Maar eerlijk is eerlijk: geen kwaad woord over Ruud. De Zwarte Tulp kan terugkijken op een prima optreden. Alsof hij plotseling was getransformeerd in Humberto Tan. Als een volleerd presentator lult de aimabele ex-Wereldvoetballer van
het Jaar zich soepeltjes door de uitzending heen, ondanks de hakkelende Italiaanse schone aan z’n zij.

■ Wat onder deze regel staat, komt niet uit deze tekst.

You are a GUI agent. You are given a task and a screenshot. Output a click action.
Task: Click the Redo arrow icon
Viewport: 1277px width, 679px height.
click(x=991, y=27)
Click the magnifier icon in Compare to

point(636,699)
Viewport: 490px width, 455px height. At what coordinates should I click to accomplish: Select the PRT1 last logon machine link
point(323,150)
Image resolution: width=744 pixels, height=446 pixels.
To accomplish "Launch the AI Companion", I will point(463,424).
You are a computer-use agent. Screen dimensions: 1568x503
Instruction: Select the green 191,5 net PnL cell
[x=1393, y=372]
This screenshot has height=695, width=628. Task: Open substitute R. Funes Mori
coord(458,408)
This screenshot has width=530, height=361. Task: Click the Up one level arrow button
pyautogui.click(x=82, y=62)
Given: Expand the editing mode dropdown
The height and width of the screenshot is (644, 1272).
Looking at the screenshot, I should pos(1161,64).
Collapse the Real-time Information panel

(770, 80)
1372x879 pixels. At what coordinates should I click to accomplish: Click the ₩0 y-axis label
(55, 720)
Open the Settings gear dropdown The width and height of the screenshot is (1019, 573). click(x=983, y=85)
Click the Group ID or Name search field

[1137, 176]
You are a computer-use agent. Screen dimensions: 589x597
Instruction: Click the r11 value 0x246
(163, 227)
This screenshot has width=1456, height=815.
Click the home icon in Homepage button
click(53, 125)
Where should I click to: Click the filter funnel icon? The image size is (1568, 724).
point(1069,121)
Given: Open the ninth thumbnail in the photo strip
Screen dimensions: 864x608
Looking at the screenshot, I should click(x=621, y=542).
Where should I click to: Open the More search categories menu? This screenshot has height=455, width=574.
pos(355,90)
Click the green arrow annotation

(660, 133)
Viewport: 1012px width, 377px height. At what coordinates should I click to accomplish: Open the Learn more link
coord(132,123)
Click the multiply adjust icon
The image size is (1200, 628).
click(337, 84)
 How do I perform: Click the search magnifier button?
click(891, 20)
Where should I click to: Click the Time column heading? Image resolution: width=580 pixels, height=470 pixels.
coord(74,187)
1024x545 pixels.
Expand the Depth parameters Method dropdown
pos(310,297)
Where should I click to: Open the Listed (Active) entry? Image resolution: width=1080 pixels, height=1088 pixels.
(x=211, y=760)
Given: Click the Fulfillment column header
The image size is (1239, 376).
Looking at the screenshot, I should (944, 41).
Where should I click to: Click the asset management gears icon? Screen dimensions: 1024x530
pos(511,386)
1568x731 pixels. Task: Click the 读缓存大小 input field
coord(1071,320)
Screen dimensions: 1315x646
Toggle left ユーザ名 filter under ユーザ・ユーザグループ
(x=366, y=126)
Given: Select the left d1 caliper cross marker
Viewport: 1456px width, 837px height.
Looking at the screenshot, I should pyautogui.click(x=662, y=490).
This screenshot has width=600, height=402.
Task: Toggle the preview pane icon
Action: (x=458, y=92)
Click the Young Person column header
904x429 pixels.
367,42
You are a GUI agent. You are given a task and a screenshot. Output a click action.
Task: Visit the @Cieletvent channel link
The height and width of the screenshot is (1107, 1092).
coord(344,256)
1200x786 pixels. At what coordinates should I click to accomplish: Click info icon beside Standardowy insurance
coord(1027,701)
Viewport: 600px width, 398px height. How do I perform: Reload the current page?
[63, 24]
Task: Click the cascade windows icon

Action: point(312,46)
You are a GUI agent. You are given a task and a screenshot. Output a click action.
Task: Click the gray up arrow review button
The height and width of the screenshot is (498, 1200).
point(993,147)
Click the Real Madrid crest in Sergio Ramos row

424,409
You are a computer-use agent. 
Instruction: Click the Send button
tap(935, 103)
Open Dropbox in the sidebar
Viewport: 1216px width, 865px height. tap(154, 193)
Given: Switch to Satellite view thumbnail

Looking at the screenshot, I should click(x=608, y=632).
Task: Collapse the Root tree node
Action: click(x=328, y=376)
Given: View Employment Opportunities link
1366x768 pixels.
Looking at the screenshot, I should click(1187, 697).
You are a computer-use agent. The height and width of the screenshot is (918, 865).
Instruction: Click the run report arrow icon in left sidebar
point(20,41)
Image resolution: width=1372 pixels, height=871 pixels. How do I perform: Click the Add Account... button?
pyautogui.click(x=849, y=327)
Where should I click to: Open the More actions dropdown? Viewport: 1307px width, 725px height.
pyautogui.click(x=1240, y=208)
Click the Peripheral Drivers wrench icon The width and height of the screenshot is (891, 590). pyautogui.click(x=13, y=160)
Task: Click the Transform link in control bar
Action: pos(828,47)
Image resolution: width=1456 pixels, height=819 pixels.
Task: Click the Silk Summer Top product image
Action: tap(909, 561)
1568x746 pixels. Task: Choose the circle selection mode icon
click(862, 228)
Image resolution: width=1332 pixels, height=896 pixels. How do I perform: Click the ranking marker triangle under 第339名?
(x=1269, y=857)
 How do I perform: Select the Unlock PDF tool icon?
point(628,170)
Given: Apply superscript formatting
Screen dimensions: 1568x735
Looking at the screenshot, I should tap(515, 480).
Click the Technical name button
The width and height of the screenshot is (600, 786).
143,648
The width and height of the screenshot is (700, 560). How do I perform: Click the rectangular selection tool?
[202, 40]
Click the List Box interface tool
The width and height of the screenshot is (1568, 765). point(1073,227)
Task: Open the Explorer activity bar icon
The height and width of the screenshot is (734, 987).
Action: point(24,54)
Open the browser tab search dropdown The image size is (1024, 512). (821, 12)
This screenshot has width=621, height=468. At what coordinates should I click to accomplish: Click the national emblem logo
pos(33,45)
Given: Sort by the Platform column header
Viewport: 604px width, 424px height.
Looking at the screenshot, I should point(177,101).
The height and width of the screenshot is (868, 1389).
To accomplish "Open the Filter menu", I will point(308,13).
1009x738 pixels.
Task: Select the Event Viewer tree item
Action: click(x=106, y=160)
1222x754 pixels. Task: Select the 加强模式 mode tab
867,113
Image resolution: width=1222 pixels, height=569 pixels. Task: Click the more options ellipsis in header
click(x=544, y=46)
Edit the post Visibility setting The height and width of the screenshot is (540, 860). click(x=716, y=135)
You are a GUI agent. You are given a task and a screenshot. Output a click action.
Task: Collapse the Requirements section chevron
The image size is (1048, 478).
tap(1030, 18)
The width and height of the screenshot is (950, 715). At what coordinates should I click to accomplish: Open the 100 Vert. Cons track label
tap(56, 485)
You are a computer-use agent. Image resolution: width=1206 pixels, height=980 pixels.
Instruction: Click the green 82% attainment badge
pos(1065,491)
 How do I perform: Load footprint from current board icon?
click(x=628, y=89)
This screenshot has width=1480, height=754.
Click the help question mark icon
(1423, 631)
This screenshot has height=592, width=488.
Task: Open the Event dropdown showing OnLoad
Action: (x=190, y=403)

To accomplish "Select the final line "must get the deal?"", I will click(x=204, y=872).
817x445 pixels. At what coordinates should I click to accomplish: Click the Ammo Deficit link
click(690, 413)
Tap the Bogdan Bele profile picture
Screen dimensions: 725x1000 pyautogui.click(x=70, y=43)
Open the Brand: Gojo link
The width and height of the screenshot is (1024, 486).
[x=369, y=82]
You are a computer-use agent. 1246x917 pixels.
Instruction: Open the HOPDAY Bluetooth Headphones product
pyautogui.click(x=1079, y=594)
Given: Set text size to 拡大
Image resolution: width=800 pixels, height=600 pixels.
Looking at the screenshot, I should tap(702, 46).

Je zou het bijna vergeten, maar er werden ook nog prijzen uitgedeeld. Zo wordt Jürgen Klopp verkozen tot trainer
van het jaar, wint Sari van Veenendaal als eerste vrouw de award voor beste keeper ter wereld en troeft een 18-jarige Hongaar ene Lionel Messi af in de strijd voor de
Puskas-award , de prijs voor mooiste
doelpunt van het jaar. Even serieus: hoe kan een (oké, prima) omhaal van een of andere nobody uit Oost-Europa winnen van
een van de mooiste stiftjes aller tijden van Messi? Die goal van Messi was geen voetbal meer. Dit was Picasso. Dit was Mozart. Dit was een adembenemend en onbetaalbaar stuk kunst, in het doel geschilderd door de beste die wereld ooit heeft gezien. En dan wordt een of andere lucky Kelderklasse-omhaal verkozen tot mooiste doelpunt van het jaar? Hou maar op. Vervolgens steekt de jongeman doodleuk z’n overwinningsspeech in het Hongaars af, waar werkelijk niemand iets van verstaat. Eigenlijk moet je dan óf je tv uitzetten óf naar naar
Rambo zappen, maar getriggerd door nationalistische gevoelens laten we de afstandsbediening naast ons liggen.
Een gloed van trots sijpelt door onze bloedbaan als we Matthijs, Virgil en Frenkie in het team van het jaar zien staan. Maar het moment suprême is natuurlijk de bekendmaking van de beste beste speler ter wereld. Zou Virgil van Dijk het flikken om na Marco van Basten de tweede Nederlander te worden die met de prijs aan de haal gaat? Helaas volgt de FIFA niet het voorbeeld van de UEFA en moet hij de prijs laten aan Lionel Messi. Hij is dan wel niet de rots in de branding van de Champions League-winnaar Liverpool. Laten we wel wezen: vorig jaar bewees hij wedstrijd na wedstrijd weer eens dat hij de GOAT van het internationale voetbal is. 51 goals in 50 officiële wedstrijden. Daar kan zelfs oermens Virgil niet van winnen. Dat de kleine Argentijn in zijn dankwoordje vervolgens weer laat blijken geen woord Engels te spreken, blijft verbazingwekkend. De grote ster van de best bekeken
sport ter wereld kan geen woord Engels. Bizar.
Zo eindigt het avondje glitter & glamour in Milaan zoals het is begonnen: vol verbazing en verwondering. Maar hoe groot de poppenkast ook is en hoe slecht de presentatrice ook mag zijn. Het blijft mooi om al die cracks bij elkaar in een zaal te zien zitten. Van Juan Sebastián Veron tot Carles Puyol. Van Roberto Carlos tot Clarence Seedorf. Van Andrea Pirlo tot Ronaldo. De gloriedagen van de afgelopen twintig jaar dwarrelen spontaan weer door je gedachten. En ja, chauvinistisch als we zijn, is het toch leuk om te zien dat het
Nederlandse voetbal weer zo goed is vertegenwoordigd. Niet in de laatste plaats dankzij de goedlachse showmaster. Fantastic game, Ruud. Fantastic game.